These examples show that "mind" is commonly associated with cognitive terms and activities, e.g., remembering, reasoning, calculating, figuring out, deciding, concluding, attending, concentrating, perceiving (in the sense of outlook), etc. When one is said to be "minding," he could be doing any one of the above activities. The above activities are also activities of thinking. To ask, "What are you thinking about?" could elicit the reply "I am figuring this one out." To say "the mind of Christ" is to say either "the thoughts of Christ" or "His manner of thinking." It is common to interchange "mind" with "thinking" and we do so in this paper. "Mind" or "thinking" covers a wide range of activities, some of which are more central, others peripheral, to it. The interest here is to establish the strict sense of "mind."

The Peripheral Sense of "Mind" /"Thinking"

To think is always to think about something. Thus, when one says "I am thinking," the quick retort is "about what?" The reply, "about nothing" is acceptable, and at the same time there is something not quite right about it. For to say "I am thinking about nothing" means that I am not thinking at all, if it is assumed that thinking always takes an object. Moreover, to say that I am not thinking is slightly odd, for certainly we are thinking all the time.

In what sense is "I am thinking about nothing" acceptable? Consider the question: "Are you thinking about it again?" This suggests that one's thinking about it stopped and then started again. This does not mean that the person stopped thinking, only that the object of thought changed. Of course, it may be the case that one is thinking about it again. One could also say, "No, I am simply wondering, thinking out loud, talking, exchanging ideas about it."

Someone may say, "I am just thinking about it," suggesting a difference between "thinking" and "just thinking." Or the reply could be that I am simply imagining, musing, even day-dreaming about it. These expressions suggest a presence of thinking to some degree, e.g., when they are said to relate things together, figure out why, ask questions, perhaps, more in wonderment and awe than in seeking answers, etc. But these processes, although associated with thinking, suggest aimlessness, absence of rules and focus, no end-in-view. Strictly speaking, there are no rules to be observed in the process of exchanging ideas, thinking out loud, etc., except, perhaps social ones. (I am aware that sociolinguists tell us otherwise.) There are no correct rules for imagining, day-dreaming, etc. The talking/musing/wondering, etc., can go on for a long time. When it is concluded, no one is shown to be right or wrong about the problem talked about. For, indeed, some of the activities above can be engaged in for a long time with no intention of solving a problem. They are just talking.

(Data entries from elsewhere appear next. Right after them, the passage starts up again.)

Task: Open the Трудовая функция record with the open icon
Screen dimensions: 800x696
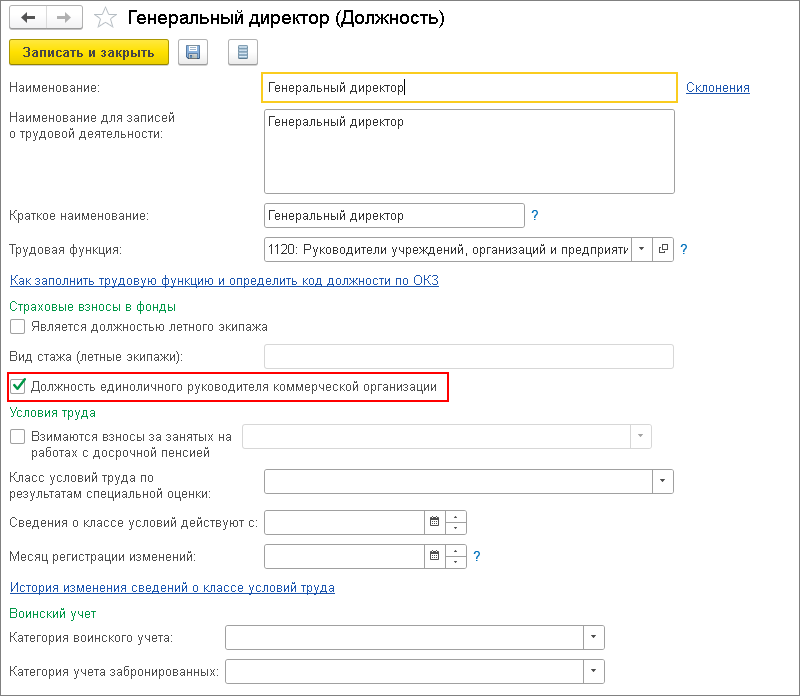Action: pyautogui.click(x=664, y=249)
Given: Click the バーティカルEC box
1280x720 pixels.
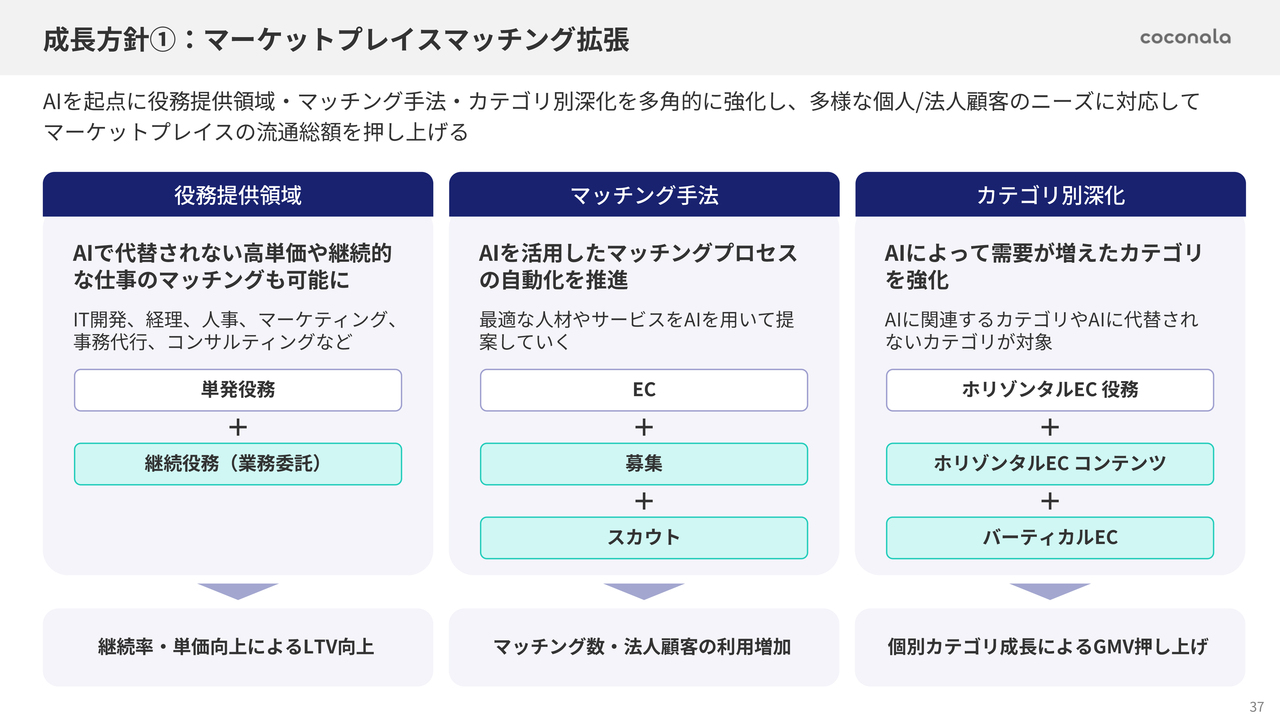Looking at the screenshot, I should (1050, 538).
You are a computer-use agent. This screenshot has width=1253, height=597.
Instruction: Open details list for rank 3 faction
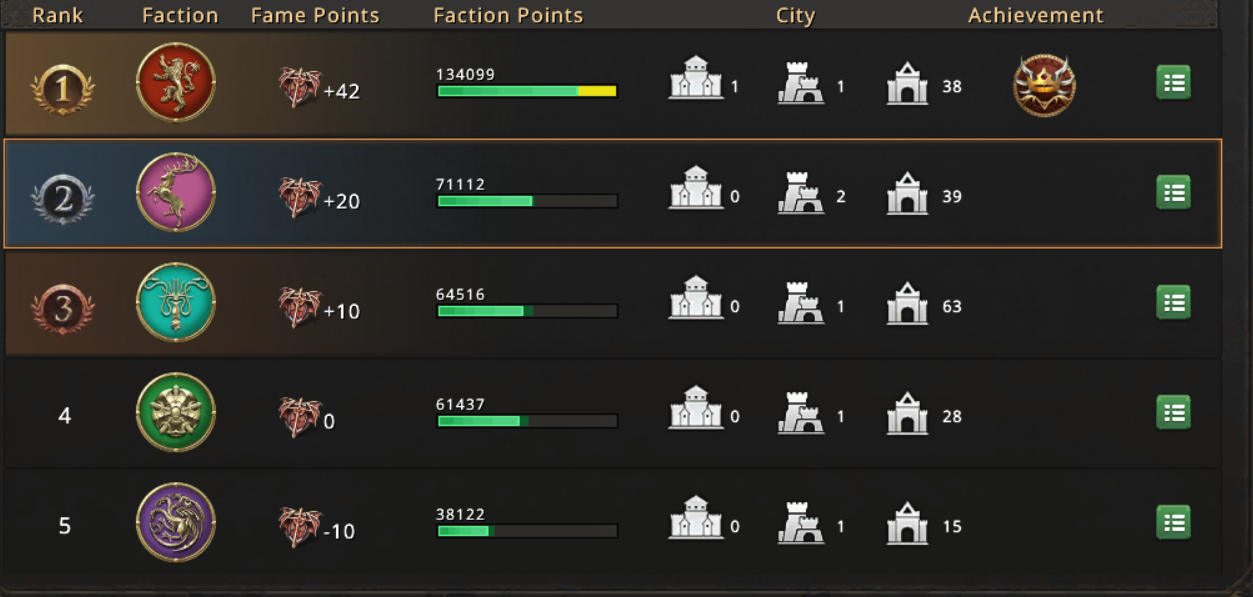click(1174, 302)
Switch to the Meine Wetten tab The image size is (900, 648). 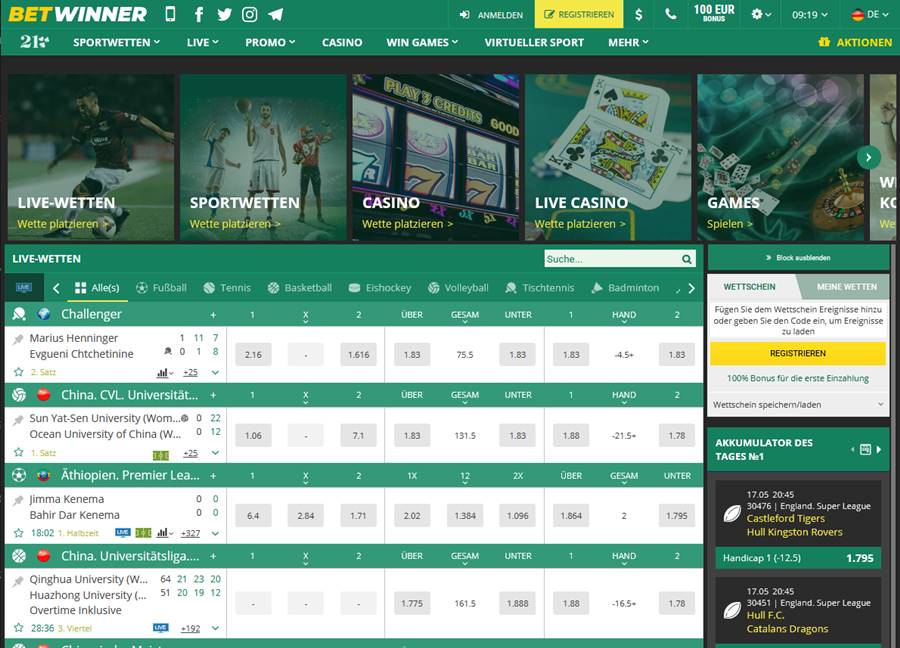click(x=846, y=287)
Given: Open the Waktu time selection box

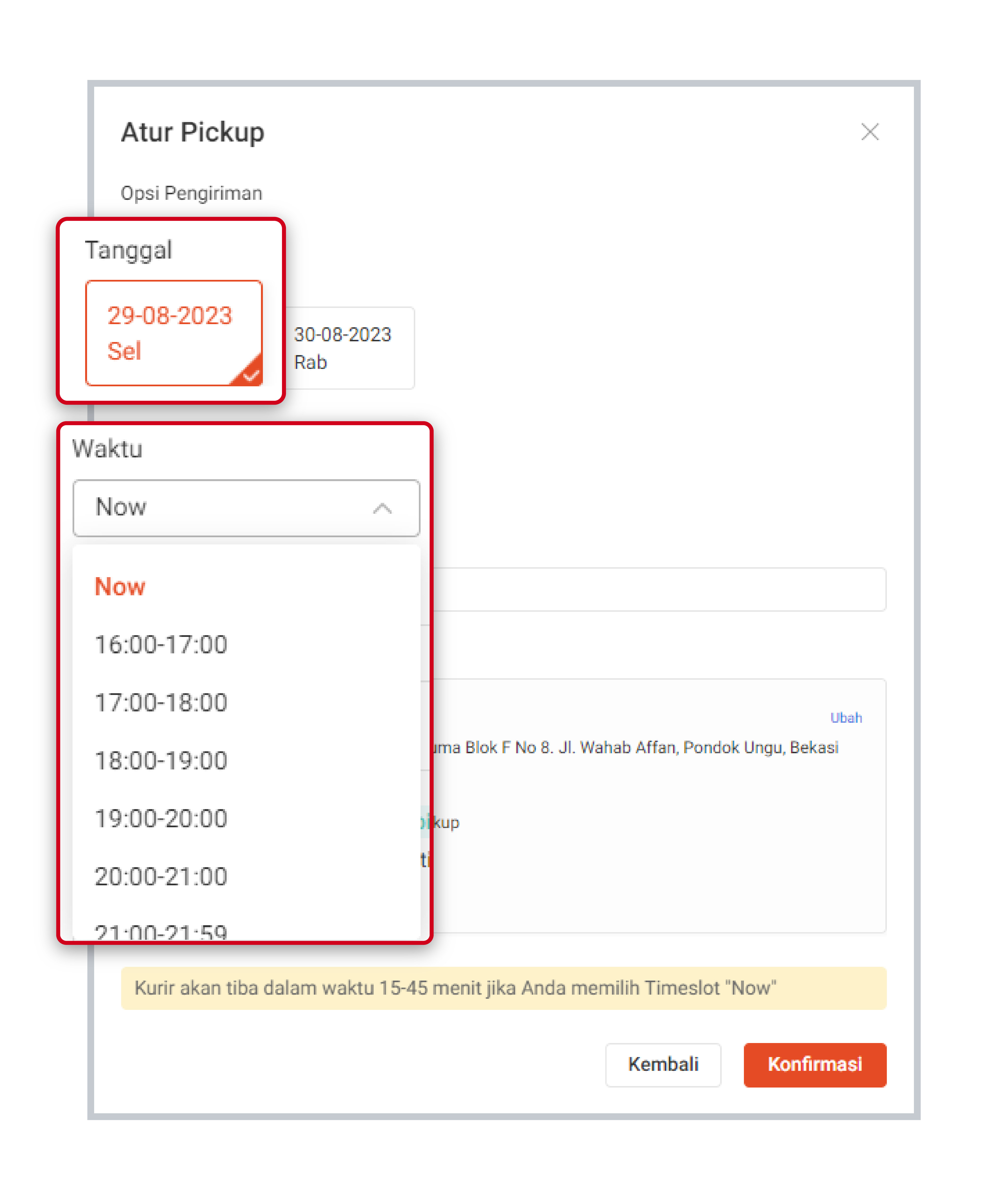Looking at the screenshot, I should pyautogui.click(x=229, y=508).
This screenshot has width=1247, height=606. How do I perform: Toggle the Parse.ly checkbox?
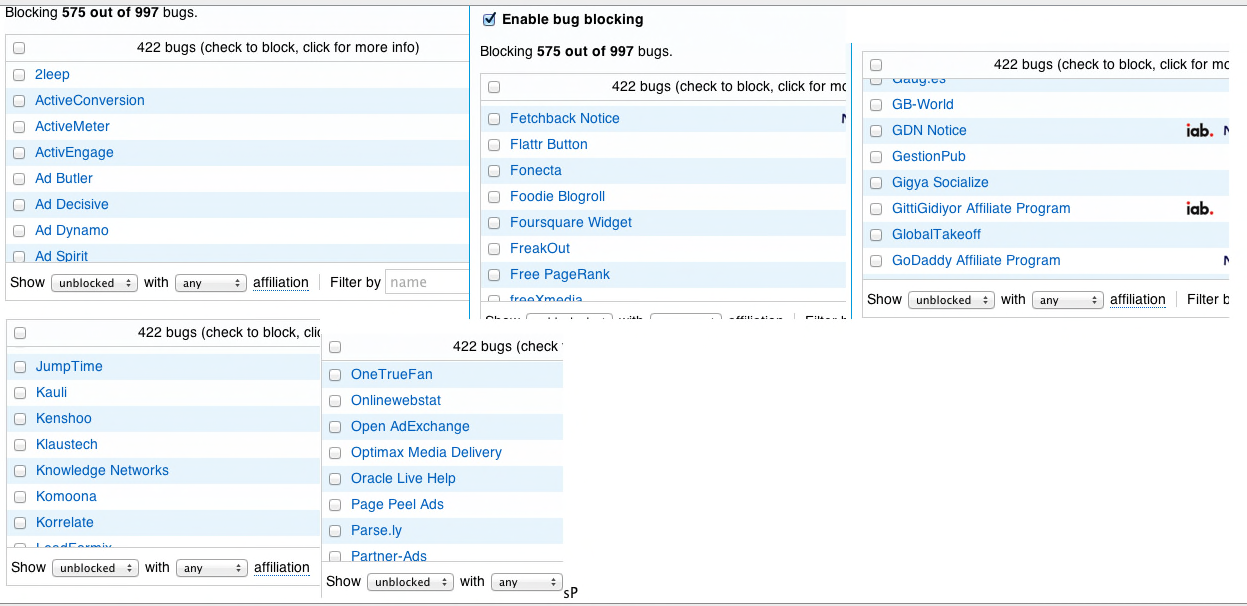pyautogui.click(x=335, y=531)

"Thinking" in "I am thinking about nothing" is used when one is engaging in any one of the above activities that are peripheral to the concept "mind" or "thinking." It is acceptable. To say "I am thinking all the time," even when I am not thinking about something in particular, is, likewise, to engage in one or some of the above activities at one time or another. What then is the strict sense of "mind" or "thinking?"

The Strict Sense of "Thinking"

The strict sense of "thinking" is intentional and focused; it is consciously directed to a specific problem, identified as such, and to its conclusion. A person who is thinking in this sense is conscious of the object of thought and of one's manner of thinking. The person controls the direction that thinking takes. The steps leading to the conclusion of a problem are controlled to make sure that they are clearly, if not logically, related to one another; when the conclusion is reached, it is either necessarily derived from the previous premises or inductively derived from the determinative facts of the case. When thinking about a problem is concluded, the problem may be solved. Thinking in this sense observes rules presupposed in thinking and rules necessarily derived from the nature of the object of one's thinking, e.g., mathematical thinking, literary thinking, artistic thinking, etc. To say that someone is scientifically-minded means that the person tends to think according to the canons of science, not that the person is a scientist. To say that one is a scientist, however, implies that one occupies oneself with matters of science and is scientific in one's thinking about them. When a scientist is carried away with science, then the scientist tends to view everything from the point of view of science. Such reductionism is questionable when scientific thinking encompasses more than it should, even perhaps usurping or replacing Christian thinking.

Likewise, a Christian is one whose thoughts are disciplined by the thoughts and manner of thinking of Christ. Neither the scientist nor the Christian, when they think in the strict sense, are free to think in any way they wish and still insist that what they are doing is in accord with scientific or Christian thinking. Thinking in the strict sense presupposes certain rules of thinking, and is subject to correction, verification, or validation. When thinking is concluded, one knows whether or not the problem is solved and if the solution is correct. It is, of course, also possible for one to think in the strict sense and still be judged as not thinking at all. This means that one's thinking is not thorough and sound, but not that one is thinking in the peripheral sense of thinking. One does not think freely independent of all rules, if one wants to think well. It is "thinking" in the strict sense that is used in the rest of this paper.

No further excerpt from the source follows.